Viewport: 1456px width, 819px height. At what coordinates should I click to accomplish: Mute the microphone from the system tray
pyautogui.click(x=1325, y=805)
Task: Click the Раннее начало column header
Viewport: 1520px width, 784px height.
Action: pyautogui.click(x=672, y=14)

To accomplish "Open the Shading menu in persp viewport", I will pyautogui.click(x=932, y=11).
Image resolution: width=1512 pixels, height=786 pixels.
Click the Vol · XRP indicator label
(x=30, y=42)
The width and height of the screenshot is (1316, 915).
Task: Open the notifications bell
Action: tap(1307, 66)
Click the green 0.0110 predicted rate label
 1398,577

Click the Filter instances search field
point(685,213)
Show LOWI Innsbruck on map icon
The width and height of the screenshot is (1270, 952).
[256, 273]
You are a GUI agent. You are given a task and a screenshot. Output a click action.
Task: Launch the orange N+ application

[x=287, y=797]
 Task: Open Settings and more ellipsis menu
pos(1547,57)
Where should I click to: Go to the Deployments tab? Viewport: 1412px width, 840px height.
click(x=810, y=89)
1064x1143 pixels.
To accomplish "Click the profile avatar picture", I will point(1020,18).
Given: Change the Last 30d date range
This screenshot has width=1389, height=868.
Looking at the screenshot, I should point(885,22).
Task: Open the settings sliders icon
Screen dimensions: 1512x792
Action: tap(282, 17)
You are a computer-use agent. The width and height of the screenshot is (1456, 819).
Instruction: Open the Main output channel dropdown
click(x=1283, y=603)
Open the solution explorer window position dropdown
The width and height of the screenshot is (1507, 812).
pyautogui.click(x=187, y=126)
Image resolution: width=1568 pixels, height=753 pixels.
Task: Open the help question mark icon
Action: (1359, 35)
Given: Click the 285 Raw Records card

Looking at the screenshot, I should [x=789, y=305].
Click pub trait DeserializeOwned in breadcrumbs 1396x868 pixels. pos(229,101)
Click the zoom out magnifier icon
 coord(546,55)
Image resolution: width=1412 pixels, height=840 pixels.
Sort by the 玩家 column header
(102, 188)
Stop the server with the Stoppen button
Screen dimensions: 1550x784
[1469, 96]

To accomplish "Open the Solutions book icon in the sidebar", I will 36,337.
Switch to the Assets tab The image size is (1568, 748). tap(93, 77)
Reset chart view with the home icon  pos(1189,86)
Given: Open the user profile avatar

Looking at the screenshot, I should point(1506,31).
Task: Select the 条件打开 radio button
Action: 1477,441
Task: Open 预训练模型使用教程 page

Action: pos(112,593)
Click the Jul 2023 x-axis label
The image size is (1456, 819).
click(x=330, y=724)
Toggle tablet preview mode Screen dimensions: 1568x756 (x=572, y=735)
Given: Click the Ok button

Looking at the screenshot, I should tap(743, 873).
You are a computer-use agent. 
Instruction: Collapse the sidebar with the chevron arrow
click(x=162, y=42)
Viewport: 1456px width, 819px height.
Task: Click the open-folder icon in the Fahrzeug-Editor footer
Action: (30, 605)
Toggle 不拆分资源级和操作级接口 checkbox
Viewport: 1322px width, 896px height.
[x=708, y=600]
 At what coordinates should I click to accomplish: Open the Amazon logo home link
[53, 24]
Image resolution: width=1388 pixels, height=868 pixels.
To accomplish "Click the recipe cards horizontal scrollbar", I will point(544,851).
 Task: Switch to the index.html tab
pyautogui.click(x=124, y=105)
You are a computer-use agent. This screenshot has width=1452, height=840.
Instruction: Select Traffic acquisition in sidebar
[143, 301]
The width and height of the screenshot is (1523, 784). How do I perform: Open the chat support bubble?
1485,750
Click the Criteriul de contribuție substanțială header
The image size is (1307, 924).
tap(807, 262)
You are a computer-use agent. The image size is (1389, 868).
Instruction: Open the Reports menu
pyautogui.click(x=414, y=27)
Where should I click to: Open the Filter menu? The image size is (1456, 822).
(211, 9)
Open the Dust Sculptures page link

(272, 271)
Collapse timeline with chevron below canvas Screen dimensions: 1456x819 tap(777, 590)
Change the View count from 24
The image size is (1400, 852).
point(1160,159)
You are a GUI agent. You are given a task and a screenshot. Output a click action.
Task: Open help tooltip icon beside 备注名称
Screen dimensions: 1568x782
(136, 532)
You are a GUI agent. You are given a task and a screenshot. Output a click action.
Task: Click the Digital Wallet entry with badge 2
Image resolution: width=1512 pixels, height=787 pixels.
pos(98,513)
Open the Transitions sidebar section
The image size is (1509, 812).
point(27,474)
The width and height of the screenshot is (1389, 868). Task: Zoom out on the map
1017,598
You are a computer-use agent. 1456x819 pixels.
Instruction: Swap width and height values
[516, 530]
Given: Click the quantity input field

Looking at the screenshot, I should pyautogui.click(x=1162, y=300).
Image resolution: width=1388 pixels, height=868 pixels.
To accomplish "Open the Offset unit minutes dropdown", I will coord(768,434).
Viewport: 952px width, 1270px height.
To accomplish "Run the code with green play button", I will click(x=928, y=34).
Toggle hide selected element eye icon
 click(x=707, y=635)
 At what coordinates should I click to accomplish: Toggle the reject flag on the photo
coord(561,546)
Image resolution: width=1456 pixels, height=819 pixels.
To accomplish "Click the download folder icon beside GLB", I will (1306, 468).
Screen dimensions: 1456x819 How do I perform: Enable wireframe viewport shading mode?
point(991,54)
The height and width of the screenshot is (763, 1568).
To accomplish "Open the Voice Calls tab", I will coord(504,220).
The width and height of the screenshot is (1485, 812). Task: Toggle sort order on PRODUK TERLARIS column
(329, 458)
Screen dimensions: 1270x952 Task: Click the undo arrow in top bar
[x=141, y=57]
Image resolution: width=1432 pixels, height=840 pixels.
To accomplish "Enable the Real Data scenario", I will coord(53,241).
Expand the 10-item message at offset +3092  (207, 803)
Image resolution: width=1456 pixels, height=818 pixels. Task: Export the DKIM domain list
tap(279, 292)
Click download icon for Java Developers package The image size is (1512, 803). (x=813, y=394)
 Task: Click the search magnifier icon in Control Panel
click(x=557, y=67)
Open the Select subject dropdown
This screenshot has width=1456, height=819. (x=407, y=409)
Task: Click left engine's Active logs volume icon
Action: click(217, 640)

┄┄┄┄┄┄┄┄┄┄

Directions: Print only what lies in the material above starting at the line with "Task: Open Settings and more ellipsis menu" and ending at the line with "Toggle tablet preview", every line exactly as given.

Exercise solution:
 Task: Open Settings and more ellipsis menu
pos(1547,57)
Where should I click to: Go to the Deployments tab? Viewport: 1412px width, 840px height.
click(x=810, y=89)
1064x1143 pixels.
To accomplish "Click the profile avatar picture", I will point(1020,18).
Given: Change the Last 30d date range
This screenshot has width=1389, height=868.
Looking at the screenshot, I should point(885,22).
Task: Open the settings sliders icon
Screen dimensions: 1512x792
Action: tap(282, 17)
You are a computer-use agent. The width and height of the screenshot is (1456, 819).
Instruction: Open the Main output channel dropdown
click(x=1283, y=603)
Open the solution explorer window position dropdown
The width and height of the screenshot is (1507, 812).
pyautogui.click(x=187, y=126)
Image resolution: width=1568 pixels, height=753 pixels.
Task: Open the help question mark icon
Action: (1359, 35)
Given: Click the 285 Raw Records card

Looking at the screenshot, I should [x=789, y=305].
Click pub trait DeserializeOwned in breadcrumbs 1396x868 pixels. pos(229,101)
Click the zoom out magnifier icon
 coord(546,55)
Image resolution: width=1412 pixels, height=840 pixels.
Sort by the 玩家 column header
(102, 188)
Stop the server with the Stoppen button
Screen dimensions: 1550x784
[1469, 96]

To accomplish "Open the Solutions book icon in the sidebar", I will 36,337.
Switch to the Assets tab The image size is (1568, 748). tap(93, 77)
Reset chart view with the home icon  pos(1189,86)
Given: Open the user profile avatar

Looking at the screenshot, I should point(1506,31).
Task: Select the 条件打开 radio button
Action: 1477,441
Task: Open 预训练模型使用教程 page

Action: pos(112,593)
Click the Jul 2023 x-axis label
The image size is (1456, 819).
click(x=330, y=724)
Toggle tablet preview mode Screen dimensions: 1568x756 (x=572, y=735)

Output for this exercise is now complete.